(Data for locating displayed items)
###

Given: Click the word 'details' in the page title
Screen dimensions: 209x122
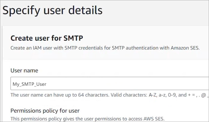Looking at the screenshot, I should (x=86, y=10).
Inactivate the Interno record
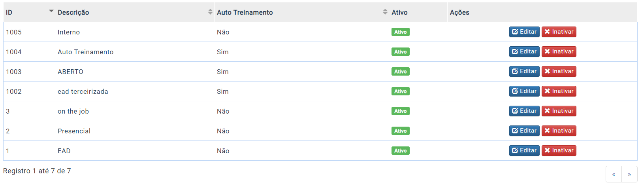The image size is (640, 186). coord(559,32)
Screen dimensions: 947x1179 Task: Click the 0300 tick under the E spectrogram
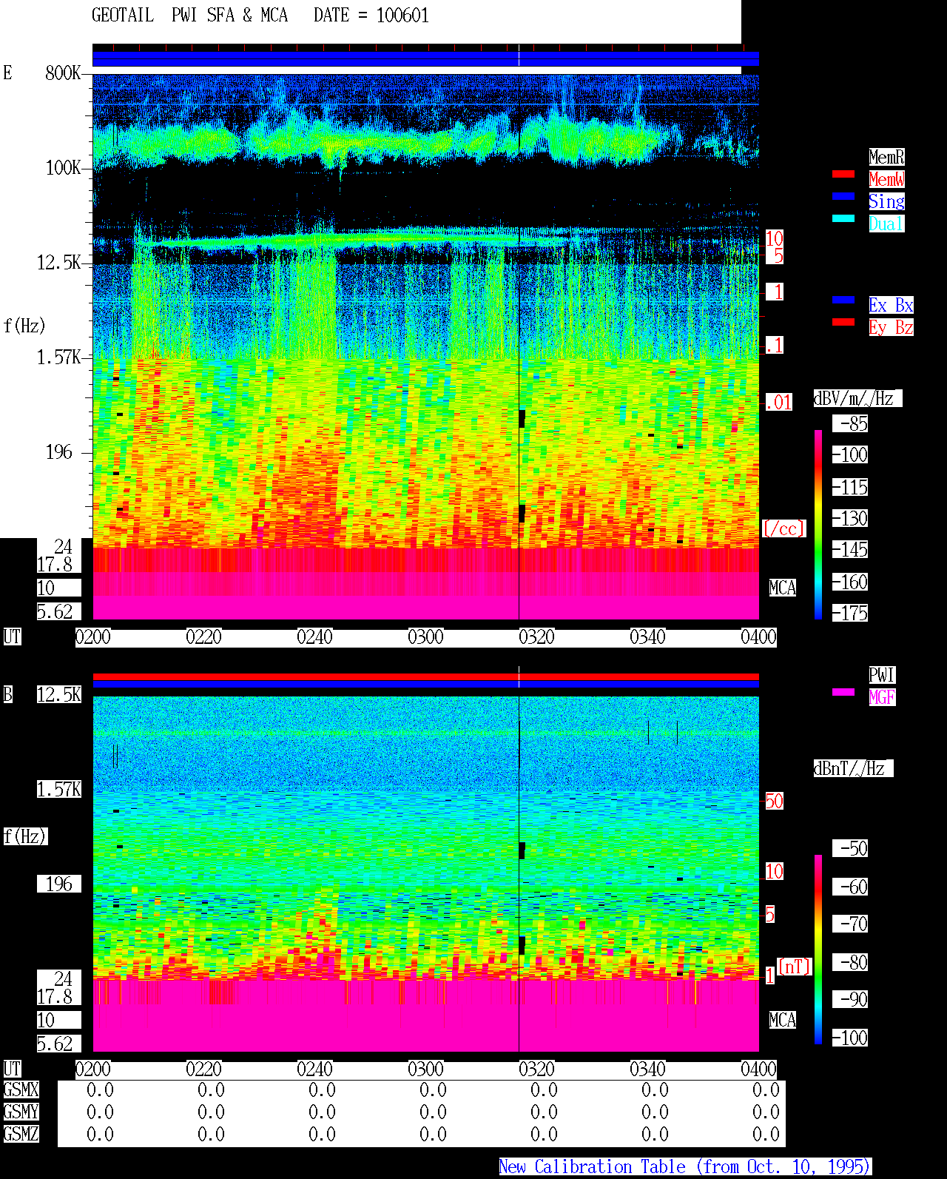(x=425, y=637)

###

Required work. Switch each "Screen dimensions" in the data to "Display size" and write out all the lines again with nothing else altered. Leave the pictures out of your answer.

Answer below.
Given: Click the word 'details' in the page title
Display size: 209x122
Looking at the screenshot, I should (x=86, y=10).
Inactivate the Interno record
The image size is (640, 186). coord(559,32)
Display size: 947x1179 Task: Click the 0300 tick under the E spectrogram
(x=425, y=637)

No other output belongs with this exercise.